Do the theological “truths” actually exist in such detachment from the scientific theories of the day? As an example, take into the account the declarations of faith found in the Nicene Creed and the Chalcedonian definitions. How are we to understand the Trinity and the nature of Christ? In the Nicene Creed, the Father and Son partake of the same “ousia” or “substance”. Such categorization comes from the philosophy of Aristotle, for whom reality is divided into “substance” and “accidents”. Substance is the essential nature of being, while accidents are the outward form in which substance presents. But is this really the way in which we construe reality today? Of course, some philosophers with their heads in the clouds want to say “yes”. But in a modern worldview, we cannot get away from the accidents. The body in which you present to the world is made up of certain physical characteristics, like skin color, height, body-build, etc. These factors are often determined by DNA. DNA has a serious effect on who you are.

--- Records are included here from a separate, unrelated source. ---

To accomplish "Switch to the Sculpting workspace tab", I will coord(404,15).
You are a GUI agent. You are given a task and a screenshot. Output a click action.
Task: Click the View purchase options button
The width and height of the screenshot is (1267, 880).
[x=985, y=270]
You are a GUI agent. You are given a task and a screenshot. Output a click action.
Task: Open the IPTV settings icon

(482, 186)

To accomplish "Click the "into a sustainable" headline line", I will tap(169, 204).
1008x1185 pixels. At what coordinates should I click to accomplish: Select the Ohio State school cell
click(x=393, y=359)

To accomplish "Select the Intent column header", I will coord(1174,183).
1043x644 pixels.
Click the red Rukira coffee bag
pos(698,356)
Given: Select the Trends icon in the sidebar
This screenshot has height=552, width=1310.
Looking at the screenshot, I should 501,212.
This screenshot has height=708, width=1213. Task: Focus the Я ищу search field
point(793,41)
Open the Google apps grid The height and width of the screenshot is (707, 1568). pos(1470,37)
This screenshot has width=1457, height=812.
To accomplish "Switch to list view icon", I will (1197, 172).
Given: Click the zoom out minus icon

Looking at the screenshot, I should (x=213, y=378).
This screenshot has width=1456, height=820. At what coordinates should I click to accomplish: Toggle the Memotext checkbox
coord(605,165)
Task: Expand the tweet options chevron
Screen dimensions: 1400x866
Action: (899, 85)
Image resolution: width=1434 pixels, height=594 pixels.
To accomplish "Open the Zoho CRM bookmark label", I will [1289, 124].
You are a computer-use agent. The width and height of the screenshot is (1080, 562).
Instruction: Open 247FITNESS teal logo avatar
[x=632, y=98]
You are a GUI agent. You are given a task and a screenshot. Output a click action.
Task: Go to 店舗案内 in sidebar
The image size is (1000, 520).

The problem is that the Christian Faith originated in a Semitic culture where identity is attached to physical accidents. Everlasting life is achieved through resurrection of the body, not a supposed immortal soul. Early Christianity was hijacked by Greek culture. The preponderance of Aristotelian philosophy in the Christian faith has some very distorting effects, including the defense of an Earth-centered cosmos maintained by Aristotle, (contrary to what many proponents of the Galileo Myth assert), and the scandal of the persecution of Galileo. The Christian Church was fractured by debates over the nature of God and Christ which had their origins in Greek philosophy/science.

So, I don’t think that theology and science can sit so loosely together as some propose.